Have I discovered who I am? I still do not know where I will be going next or what the next chapter is in store for me. But I know, whatever it is, I am more confident with my decisions. I will still make mistakes along the way. I will still not fathom the idea that I am an adult already. But I am not afraid of it anymore.
Sami (Filipino, 28)
Since I was young I wanted to be with someone special. That longing came from losing my dad when I was 18, and my mom being busy with providing for us. I asked myself how I’ll be worthy of finding someone. Getting married was the constant, never-ending quest I would incessantly try to unlock. I tried to solve it by focusing on material things; how much money I should have, being up to date on the latest fashion trend, changing my personality to be attractive to the opposite sex.
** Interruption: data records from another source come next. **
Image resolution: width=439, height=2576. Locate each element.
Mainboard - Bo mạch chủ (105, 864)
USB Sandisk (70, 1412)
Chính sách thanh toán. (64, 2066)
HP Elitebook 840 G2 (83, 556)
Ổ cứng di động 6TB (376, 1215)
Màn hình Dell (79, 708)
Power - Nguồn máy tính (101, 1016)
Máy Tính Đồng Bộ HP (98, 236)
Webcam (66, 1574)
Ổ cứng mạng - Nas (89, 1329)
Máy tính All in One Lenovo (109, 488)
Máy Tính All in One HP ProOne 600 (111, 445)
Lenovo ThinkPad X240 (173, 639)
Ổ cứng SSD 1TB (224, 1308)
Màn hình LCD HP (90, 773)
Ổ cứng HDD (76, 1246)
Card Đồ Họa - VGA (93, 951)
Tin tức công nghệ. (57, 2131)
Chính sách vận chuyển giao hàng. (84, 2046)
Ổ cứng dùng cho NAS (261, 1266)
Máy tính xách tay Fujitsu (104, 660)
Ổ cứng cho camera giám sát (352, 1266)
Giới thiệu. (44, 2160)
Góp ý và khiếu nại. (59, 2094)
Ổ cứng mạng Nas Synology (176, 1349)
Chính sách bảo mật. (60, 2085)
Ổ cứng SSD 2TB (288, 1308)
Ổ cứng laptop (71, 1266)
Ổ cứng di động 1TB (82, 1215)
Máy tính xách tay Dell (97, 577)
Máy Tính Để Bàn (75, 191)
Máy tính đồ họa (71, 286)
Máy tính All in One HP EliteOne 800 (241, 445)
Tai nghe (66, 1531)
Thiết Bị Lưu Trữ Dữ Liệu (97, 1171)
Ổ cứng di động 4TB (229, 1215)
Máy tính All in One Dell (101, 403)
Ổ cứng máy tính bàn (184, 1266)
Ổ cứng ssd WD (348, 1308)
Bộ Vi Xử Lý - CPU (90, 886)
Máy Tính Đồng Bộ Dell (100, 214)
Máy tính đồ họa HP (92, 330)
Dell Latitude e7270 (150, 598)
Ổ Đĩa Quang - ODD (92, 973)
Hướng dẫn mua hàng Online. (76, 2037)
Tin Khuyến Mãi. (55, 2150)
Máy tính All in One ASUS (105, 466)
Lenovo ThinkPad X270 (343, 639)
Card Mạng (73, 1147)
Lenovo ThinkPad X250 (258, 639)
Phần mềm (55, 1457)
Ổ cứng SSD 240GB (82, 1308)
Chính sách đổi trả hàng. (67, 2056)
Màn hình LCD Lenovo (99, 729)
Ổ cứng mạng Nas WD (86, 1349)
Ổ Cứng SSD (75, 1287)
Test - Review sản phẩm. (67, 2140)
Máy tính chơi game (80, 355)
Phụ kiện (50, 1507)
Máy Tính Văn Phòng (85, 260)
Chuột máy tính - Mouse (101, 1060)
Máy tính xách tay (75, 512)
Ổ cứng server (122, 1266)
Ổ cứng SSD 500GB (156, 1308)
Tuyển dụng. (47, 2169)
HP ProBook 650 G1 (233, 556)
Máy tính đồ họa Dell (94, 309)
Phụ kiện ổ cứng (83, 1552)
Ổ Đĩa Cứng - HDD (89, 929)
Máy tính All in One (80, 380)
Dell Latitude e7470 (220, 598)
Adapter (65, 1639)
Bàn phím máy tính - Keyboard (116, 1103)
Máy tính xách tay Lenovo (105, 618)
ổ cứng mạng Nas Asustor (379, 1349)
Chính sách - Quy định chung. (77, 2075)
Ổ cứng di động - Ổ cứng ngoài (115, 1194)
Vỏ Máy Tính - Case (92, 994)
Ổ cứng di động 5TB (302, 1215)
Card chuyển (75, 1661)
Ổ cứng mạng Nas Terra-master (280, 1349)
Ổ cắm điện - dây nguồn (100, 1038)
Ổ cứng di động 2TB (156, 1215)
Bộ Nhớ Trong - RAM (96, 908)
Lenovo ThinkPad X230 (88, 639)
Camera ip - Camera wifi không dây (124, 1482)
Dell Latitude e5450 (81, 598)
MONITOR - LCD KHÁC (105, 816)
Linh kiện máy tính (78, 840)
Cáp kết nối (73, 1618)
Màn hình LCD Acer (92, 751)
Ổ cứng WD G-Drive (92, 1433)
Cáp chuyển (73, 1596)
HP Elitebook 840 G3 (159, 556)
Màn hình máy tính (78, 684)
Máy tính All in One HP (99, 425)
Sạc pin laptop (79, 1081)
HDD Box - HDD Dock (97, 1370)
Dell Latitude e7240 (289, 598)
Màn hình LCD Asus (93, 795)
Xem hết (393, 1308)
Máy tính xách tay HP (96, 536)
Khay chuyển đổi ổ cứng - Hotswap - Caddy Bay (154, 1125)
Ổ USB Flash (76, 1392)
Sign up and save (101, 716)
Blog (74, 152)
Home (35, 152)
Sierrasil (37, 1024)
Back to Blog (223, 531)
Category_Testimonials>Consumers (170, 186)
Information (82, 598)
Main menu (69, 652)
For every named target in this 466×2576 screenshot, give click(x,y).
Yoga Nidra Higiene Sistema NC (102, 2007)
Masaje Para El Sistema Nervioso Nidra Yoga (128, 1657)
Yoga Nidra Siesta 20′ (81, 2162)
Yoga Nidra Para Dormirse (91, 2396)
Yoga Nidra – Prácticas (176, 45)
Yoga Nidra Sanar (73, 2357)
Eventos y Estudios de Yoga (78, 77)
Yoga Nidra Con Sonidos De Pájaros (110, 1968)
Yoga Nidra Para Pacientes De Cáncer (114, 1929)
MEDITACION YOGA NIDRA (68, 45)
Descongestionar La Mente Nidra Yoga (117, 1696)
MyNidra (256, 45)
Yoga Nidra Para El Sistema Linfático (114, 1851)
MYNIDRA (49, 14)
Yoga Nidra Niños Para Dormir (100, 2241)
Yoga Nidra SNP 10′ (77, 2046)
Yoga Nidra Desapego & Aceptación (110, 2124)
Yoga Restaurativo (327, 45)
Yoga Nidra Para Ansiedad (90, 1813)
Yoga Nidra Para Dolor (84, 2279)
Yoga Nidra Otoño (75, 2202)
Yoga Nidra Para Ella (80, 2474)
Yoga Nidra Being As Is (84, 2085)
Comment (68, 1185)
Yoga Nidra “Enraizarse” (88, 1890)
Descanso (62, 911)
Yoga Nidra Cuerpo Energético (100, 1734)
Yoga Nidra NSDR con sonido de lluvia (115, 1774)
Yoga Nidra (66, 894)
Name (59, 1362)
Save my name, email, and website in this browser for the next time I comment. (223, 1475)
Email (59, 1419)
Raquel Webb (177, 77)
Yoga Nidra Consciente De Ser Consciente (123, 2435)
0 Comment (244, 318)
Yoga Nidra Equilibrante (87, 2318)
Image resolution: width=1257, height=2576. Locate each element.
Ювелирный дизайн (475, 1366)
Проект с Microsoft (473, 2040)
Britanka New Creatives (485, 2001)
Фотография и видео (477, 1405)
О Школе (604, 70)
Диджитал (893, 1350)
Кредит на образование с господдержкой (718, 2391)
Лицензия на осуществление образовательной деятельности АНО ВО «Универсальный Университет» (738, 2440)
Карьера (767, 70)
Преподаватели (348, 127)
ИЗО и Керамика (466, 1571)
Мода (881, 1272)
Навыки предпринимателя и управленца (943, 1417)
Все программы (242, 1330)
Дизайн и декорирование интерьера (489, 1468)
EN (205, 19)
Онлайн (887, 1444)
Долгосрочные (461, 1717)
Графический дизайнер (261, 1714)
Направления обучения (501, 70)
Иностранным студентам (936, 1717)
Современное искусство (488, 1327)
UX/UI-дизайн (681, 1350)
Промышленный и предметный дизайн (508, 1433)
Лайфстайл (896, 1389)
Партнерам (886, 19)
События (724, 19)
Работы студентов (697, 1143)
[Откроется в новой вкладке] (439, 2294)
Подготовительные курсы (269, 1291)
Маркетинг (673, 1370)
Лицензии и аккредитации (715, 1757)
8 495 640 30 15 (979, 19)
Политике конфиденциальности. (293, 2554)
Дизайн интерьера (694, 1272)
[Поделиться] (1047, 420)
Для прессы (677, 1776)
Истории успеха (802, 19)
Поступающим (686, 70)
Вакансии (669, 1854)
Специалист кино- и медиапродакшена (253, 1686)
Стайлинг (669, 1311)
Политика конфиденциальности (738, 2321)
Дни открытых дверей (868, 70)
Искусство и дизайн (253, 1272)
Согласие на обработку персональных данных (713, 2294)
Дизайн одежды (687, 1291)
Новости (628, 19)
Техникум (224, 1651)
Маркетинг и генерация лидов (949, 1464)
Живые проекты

I knew that one area that I have to work and improve on was my finances: I should have enough money eventually in order to be able to ask someone to marry me. I felt I had to prove myself an independent man and thus moved out of our house and into MyTown. I was saving enough, enough to be able to treat ladies for dates, but I felt I had to earn more somehow. And just then I bumped into a trader asking me to borrow him money in exchange for high monthly interests, so long as I could borrow him money.
I agreed, and next thing I know I was signing loan agreements with banks in order to be able to provide him the funds. One day I woke up and realized that I was about to lose what I wanted to prove about myself from the very beginning. Life has a bitter way of proving a point sometimes, but as long as you get that point in the end, it’s worth it.